Exercise aim:
Take the listing below and print exactly the lines starting at the line containing "Click the half-black circle appearance icon" and ending at the line containing "Screen dimensions: 633x549", both ends included, and no others.

[[ Supplied records, beginning ]]

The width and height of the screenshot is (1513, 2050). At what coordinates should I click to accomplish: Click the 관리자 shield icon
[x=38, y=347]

[[ Supplied records, end ]]
[[ Supplied records, beginning ]]

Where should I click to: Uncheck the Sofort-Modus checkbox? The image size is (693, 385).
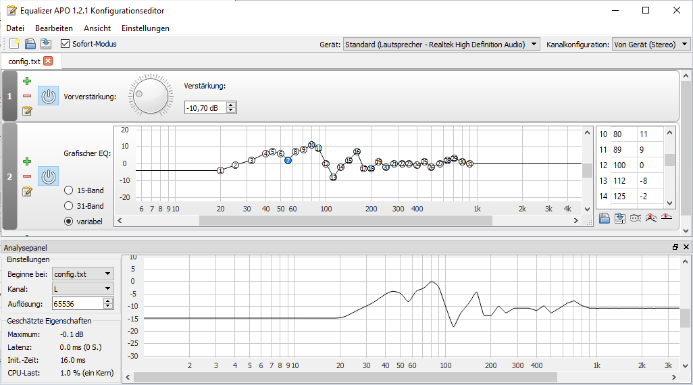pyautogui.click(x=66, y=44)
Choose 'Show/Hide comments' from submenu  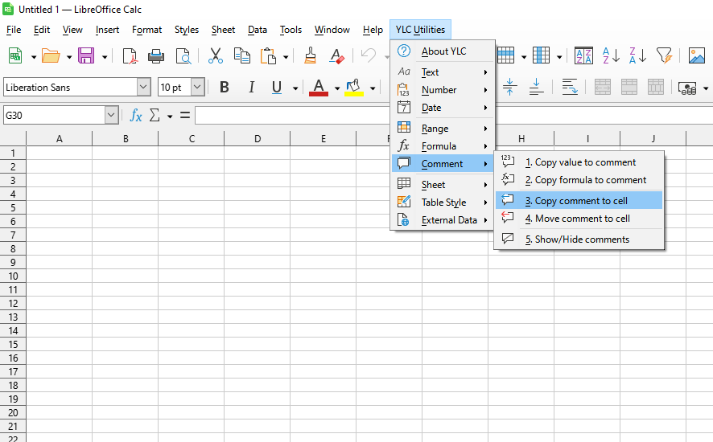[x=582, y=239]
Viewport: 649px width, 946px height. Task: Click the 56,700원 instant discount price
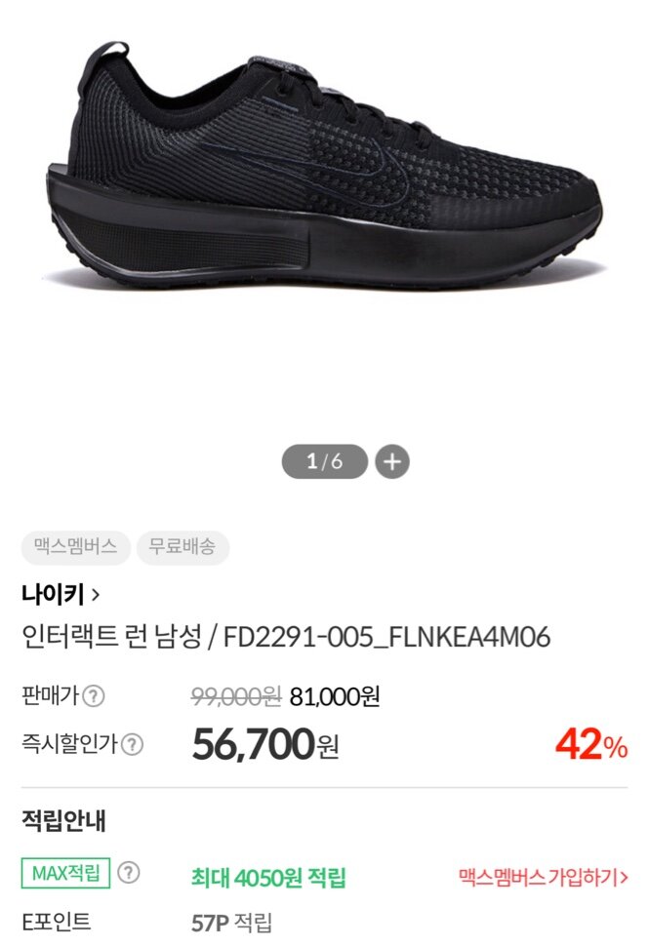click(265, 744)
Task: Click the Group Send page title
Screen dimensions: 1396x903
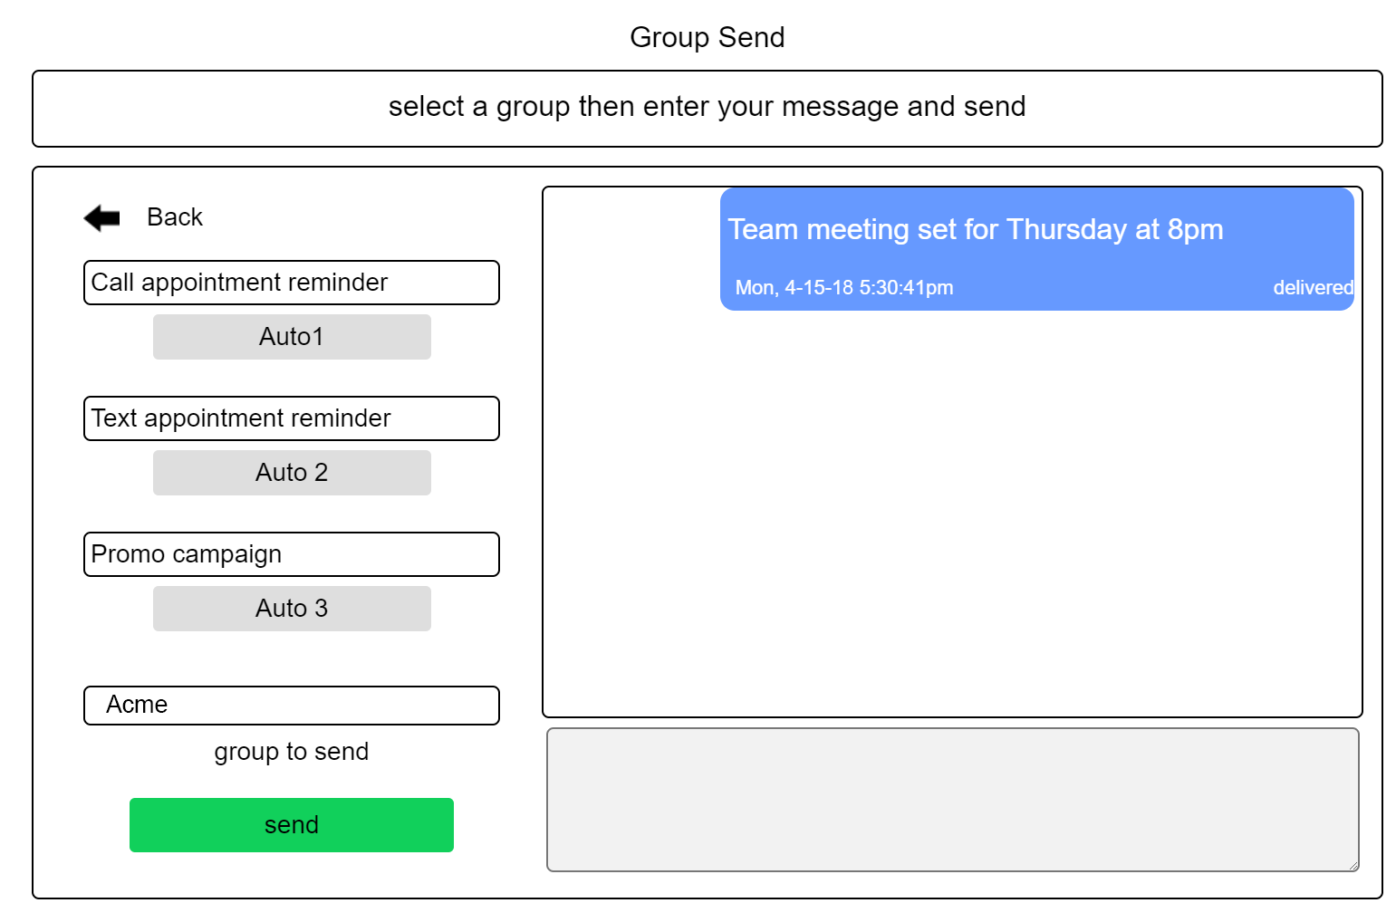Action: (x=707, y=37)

[[ Supplied records, end ]]
[[ Supplied records, beginning ]]

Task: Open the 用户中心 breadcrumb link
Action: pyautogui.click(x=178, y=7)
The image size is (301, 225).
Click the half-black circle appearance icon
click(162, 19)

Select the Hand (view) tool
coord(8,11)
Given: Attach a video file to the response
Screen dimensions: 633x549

[[ Supplied records, end ]]

Exercise output:
Click the half-black circle appearance icon
click(162, 19)

Select the Hand (view) tool
coord(8,11)
Given: Attach a video file to the response
Screen dimensions: 633x549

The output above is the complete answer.